I think I might think about using them from now on, is it the terra peat panel/plate things you use? 

Lovely vivs mate


----------



## frogman955

ItsExiled said:


> Lovely vivs mate



Thanks :2thumb:
Yes it's the Namiba Terra ones from Dartfrog. 
Keep them moist with plenty of light and the moss will grow.

Mike


----------



## frogman955

Tonight while feeding the Leucs I found that they`ve been playing sneaky and hiding their eggs again.
I caught a glimpse of some movement and on closer inspection I found a tad and then another and another and counted at least 5 tads in all happily swimming around.
So they are up to their old tricks and giving me some free range froglets again :lol2:.
I managed to grab a few pics of tads and the parents watching my every move while taking the photos.


Mike


----------



## Arcadiajohn

A real "frog culture" 

they know best I guess, all we have to do is to provide for their core biological needs in a safe and measured way and let them get on with it.....at least that's the theory ;-)

john


----------



## frogman955

I got another nice surprise today.
I caught the male Basti wetting some eggs to keep them moist which was great as I didn`t know they were there.
When I checked the photo I realised they were all growing and I counted at least 9 eggs.
That is a huge clutch for a Pum.
I`m now thinking it must be the fat female I posted the pic of earlier, especially as it`s on the same brom.


Mike


----------



## Orlex

Congratulations mate  thats really big clutch for Pumilios  and also you made my toughs reall  as I was always thiking if some water pool av in tank, it would be very nice if frogs rear tadpoles there  and I see you manged that  .:2thumb:


----------



## frogman955

HI Mantas
I`ve reared many frogs from a pool in the viv.
Azureiventris, Terribs, Anthonyii, Leucs, Azureus.
There are lots more will do it.
Just be aware that Tincs for example are cannibalistic and the tads will eat each other.


Mike


----------



## Orlex

Well done Mike 

We will try to make a pool for frogs in atother frog tank )) . In future .
Do you never lost any frogs in pools? Mean adults


----------



## frogman955

Hi Mantas
Rule number one, ALWAYS make sure your frog can get out of the water easily.
Ideally never have the water deep enough to stop the frog from being able to get it`s head out of the water.
I always keep the water depth shallow so that the frog can put it`s feet on the bottom and get it`s head out to let it breath.


Mike


----------



## soundstounite

Big clutch mate wow,seriously curious as to what she carries and rears though,I suspect less. Mind as hard as it is when they leave some in some ways it's nature,maybe picking the best, which I find sort of reassuring, as I always will worry on how much mum oophaga actually does. Once one has seen exactly what they feed Mike I guess these thoughts become more common. Ha bastis going nuts here too,good init:mf_dribble:.

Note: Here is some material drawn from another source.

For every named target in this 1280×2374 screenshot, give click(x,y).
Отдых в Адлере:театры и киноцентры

Orlex,I don't think healthy strong darts die from drowning,I think it's a myth because a sick frog oft goes to water,if it is found dead there drowning is the thought of cause ,but I think this to be the wrong asumption. I'm similar to mike cautious I use gravel to make the water that bit shallower,but the more I learn the more I feel that this is a myth,because of poor observation. 

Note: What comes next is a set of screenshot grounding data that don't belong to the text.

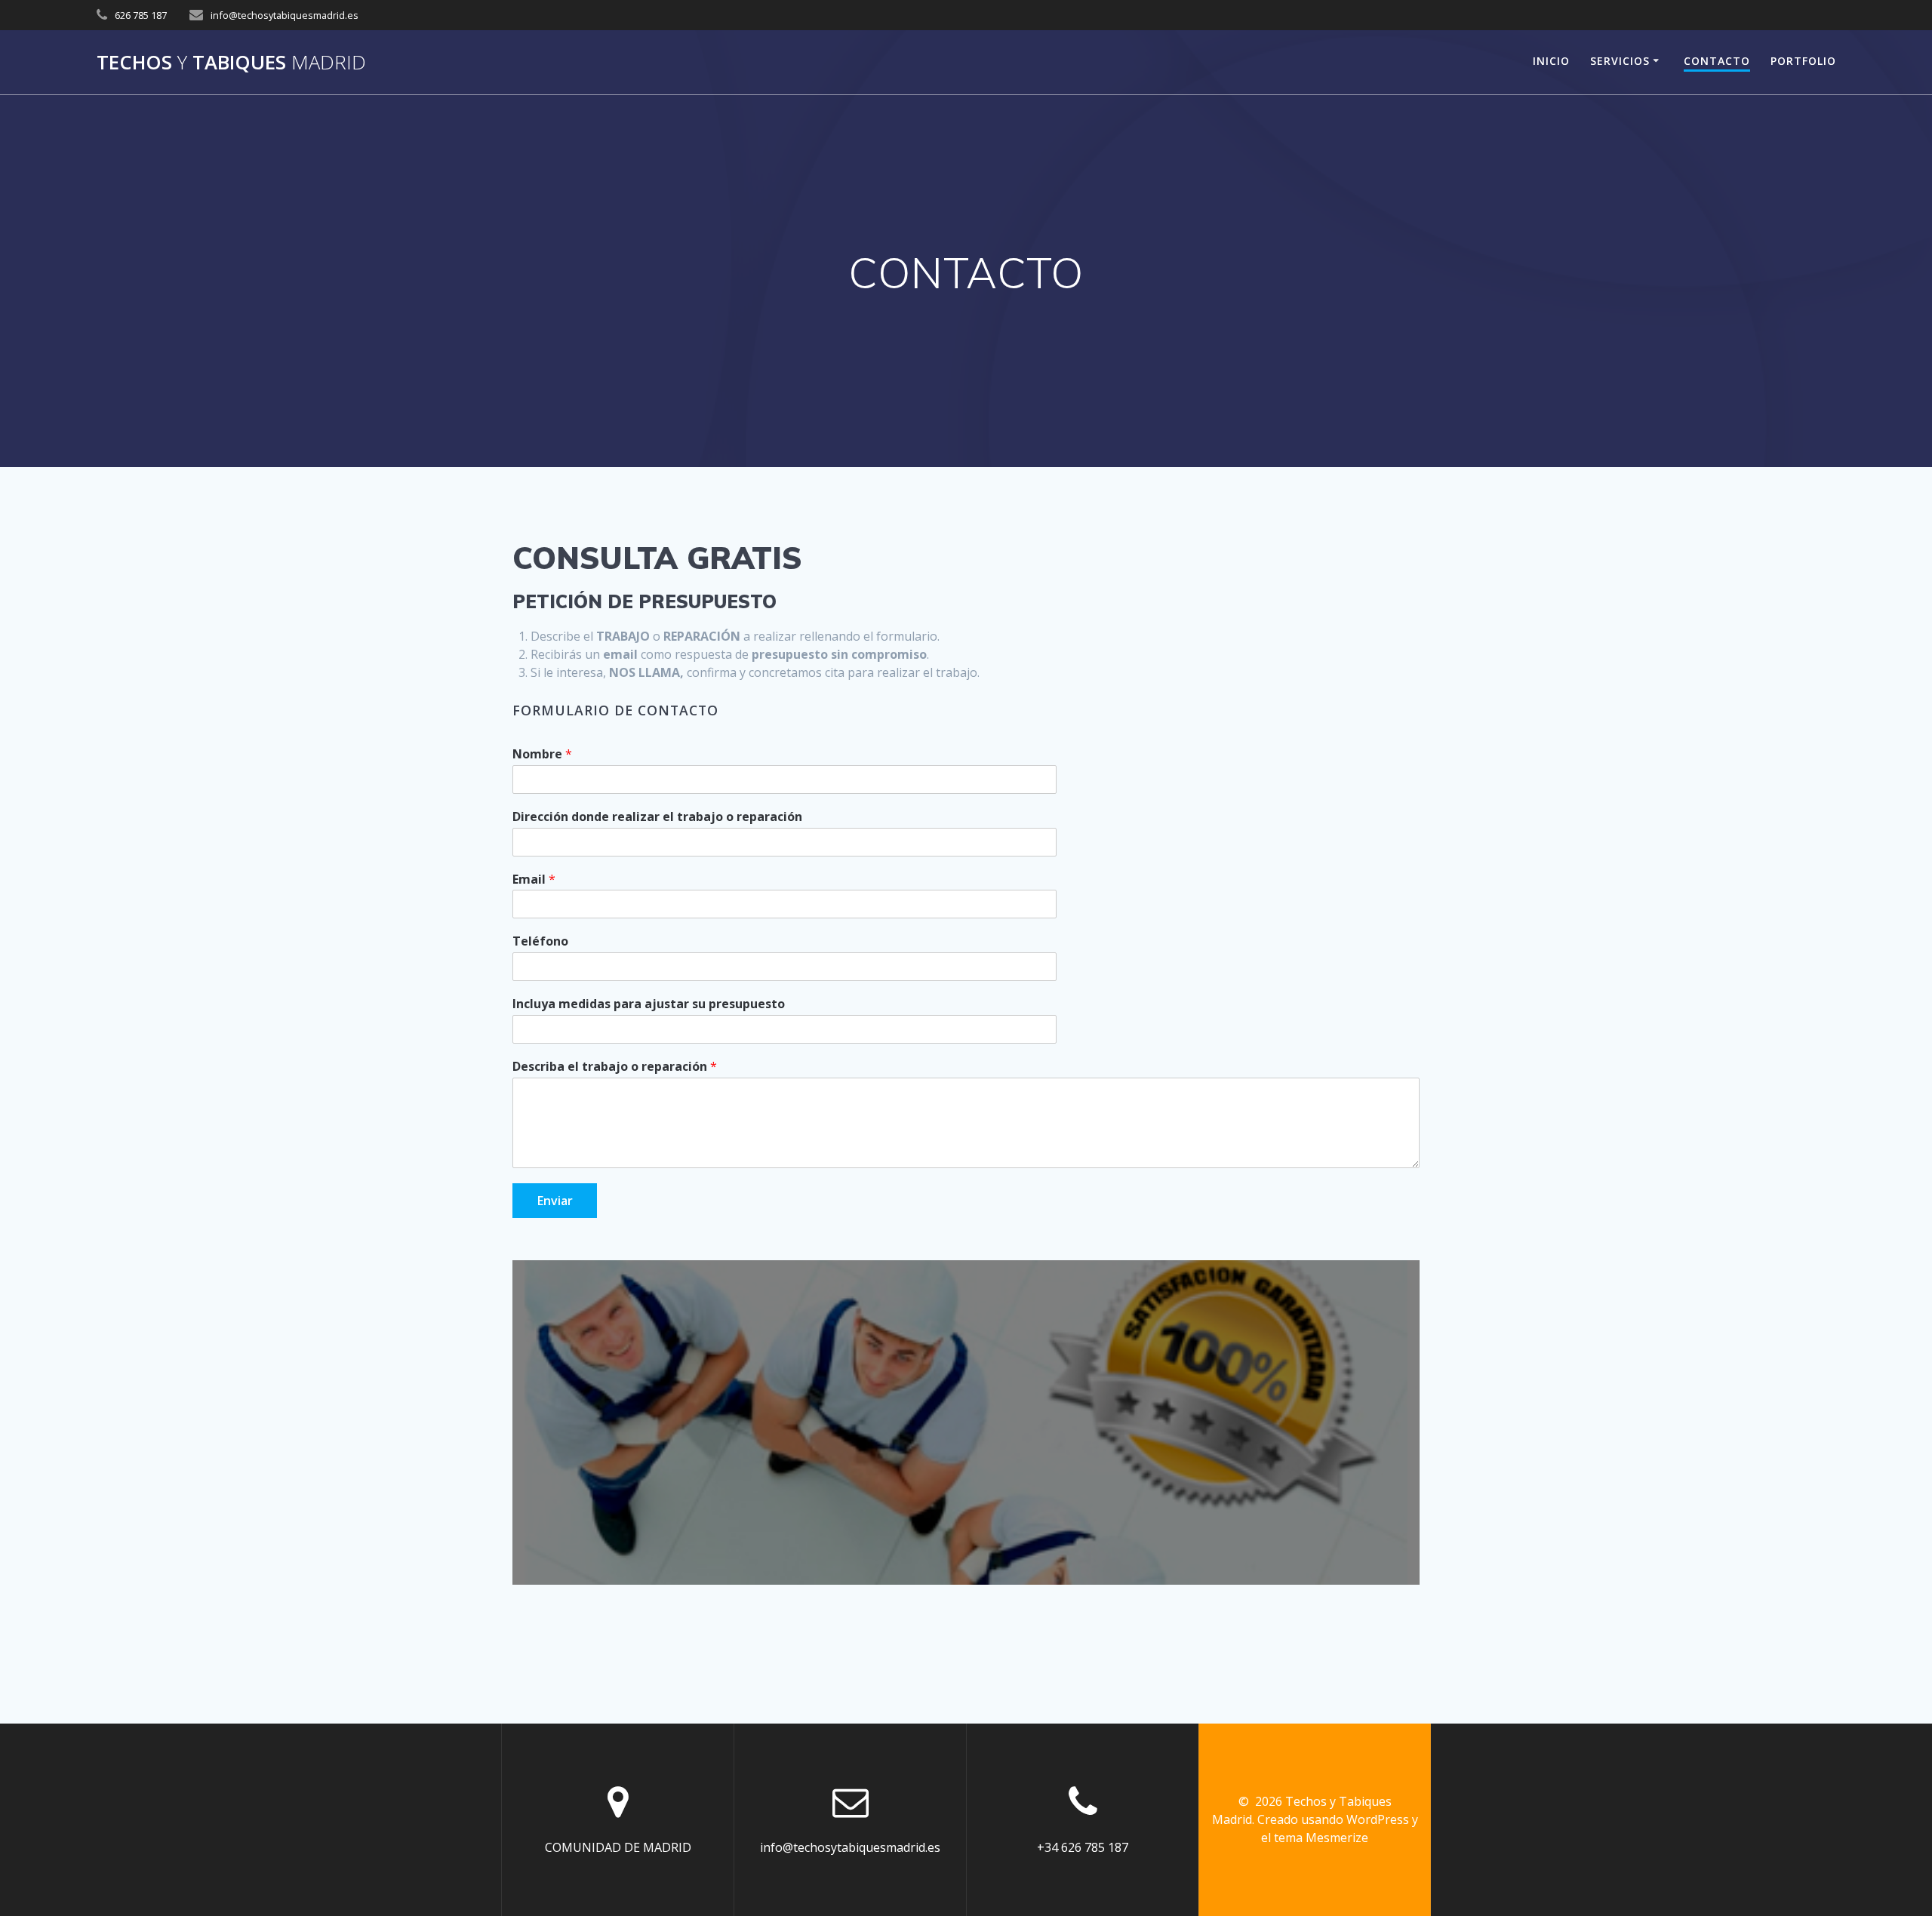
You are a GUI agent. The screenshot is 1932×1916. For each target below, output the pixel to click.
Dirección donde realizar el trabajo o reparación (657, 817)
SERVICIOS (1620, 61)
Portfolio (1803, 61)
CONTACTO (1717, 61)
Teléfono (540, 941)
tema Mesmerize (1321, 1837)
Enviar (555, 1200)
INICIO (1551, 61)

We have mysties leucs pan special superblues atachis and maybe just maybe a summersi all being or have been reared in viv,mortality is higher,Mike's nailed that canibalism,but it's very doable.

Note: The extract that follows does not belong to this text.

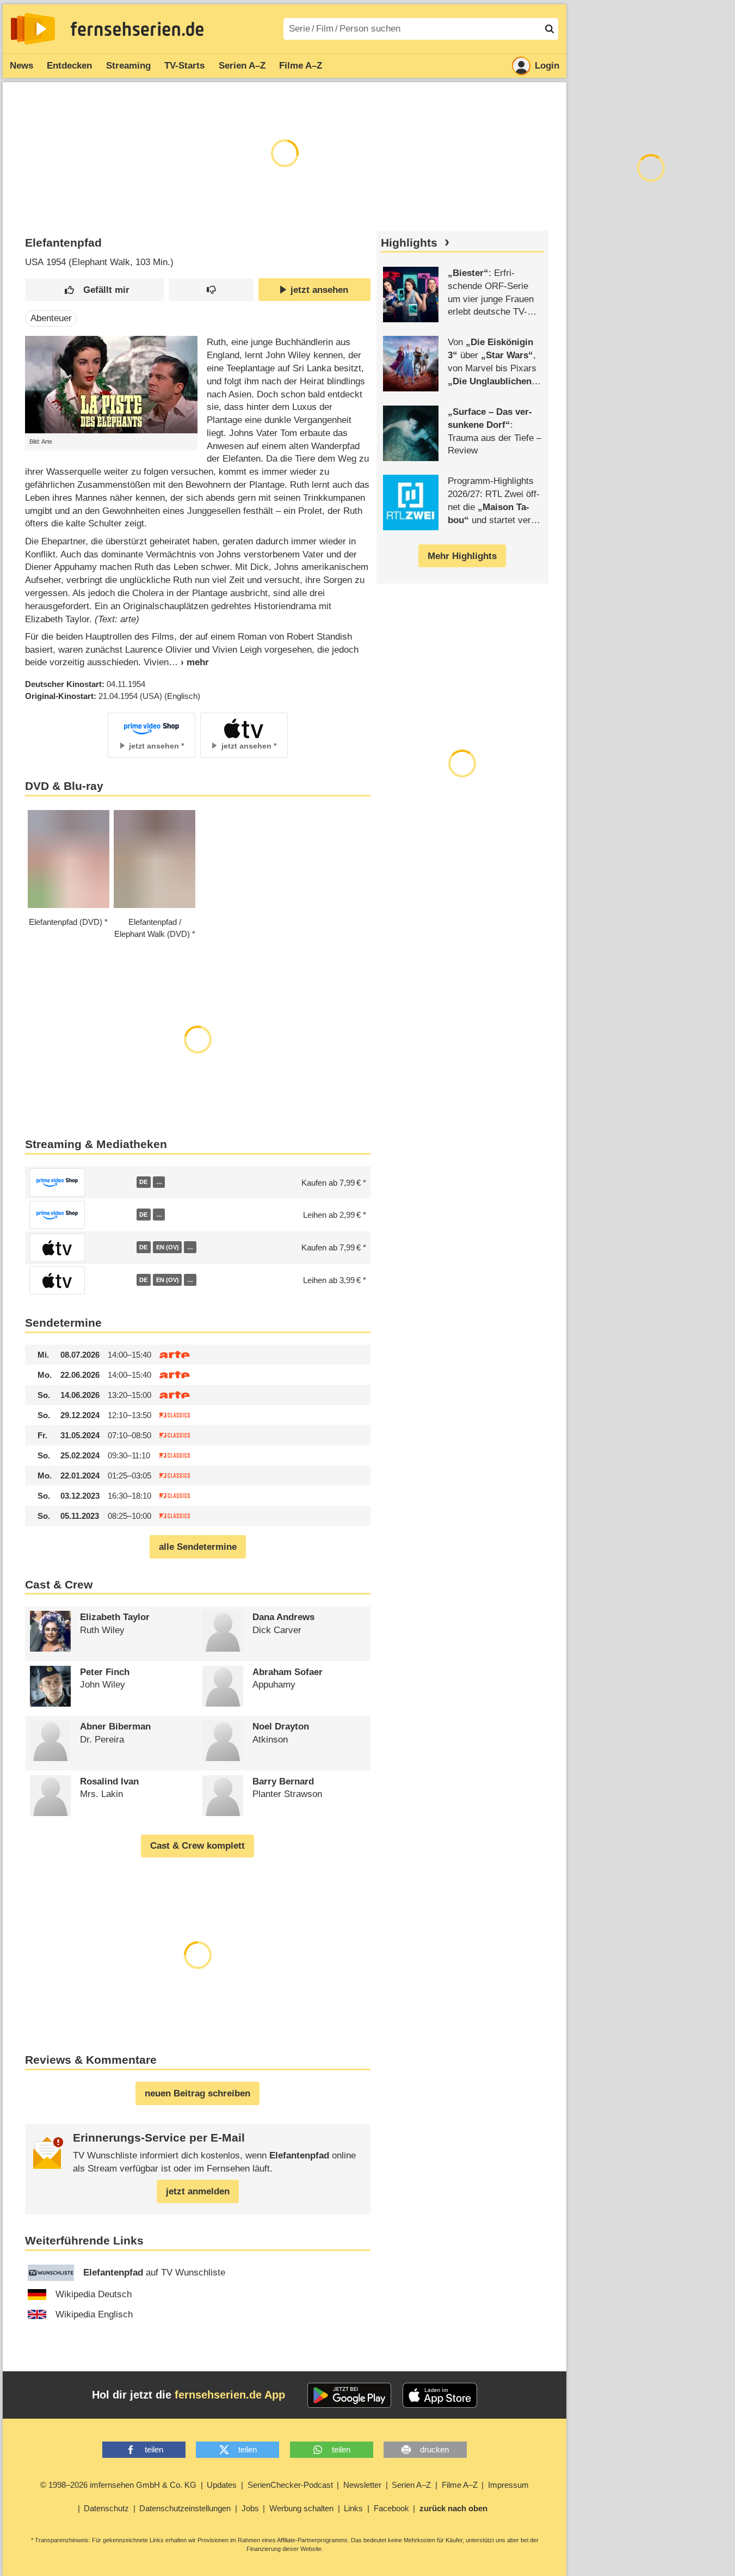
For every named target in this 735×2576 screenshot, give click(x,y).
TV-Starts (184, 65)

Grats Mike....corkers :2thumb:

Stu


----------



## frogman955

Hi Stu and thanks.
They have hidden some of the tads now and I suspect they have left one or two behind.
My main concern is the lack of drop off sites but I suppose as long as they have water for them they will manage.
The viv is crowded though as there are 3 females in there lol.
I`m away to try something "new" for them so we shall see.
It`s just another one of my experiments to try and improve things for them.
If it works you`ll hear about it here.
If not ? it will disappear into the depths of time never to be seen again lol.
Anyway on the plus side I was looking for the froglet I knew was jumping around in there and was confronted with a gorgeous little red froglet which has been in there for ages and I never even knew.
And I also found the wee brown one I was looking for.
Damn but I love these things lol.


Mike


----------



## soundstounite

Ha how they slip kids past us is so funny Mike,i'm still smarting in a good way from these red head kids,how in god's name we missed two I'll never know:blush::lol2:. 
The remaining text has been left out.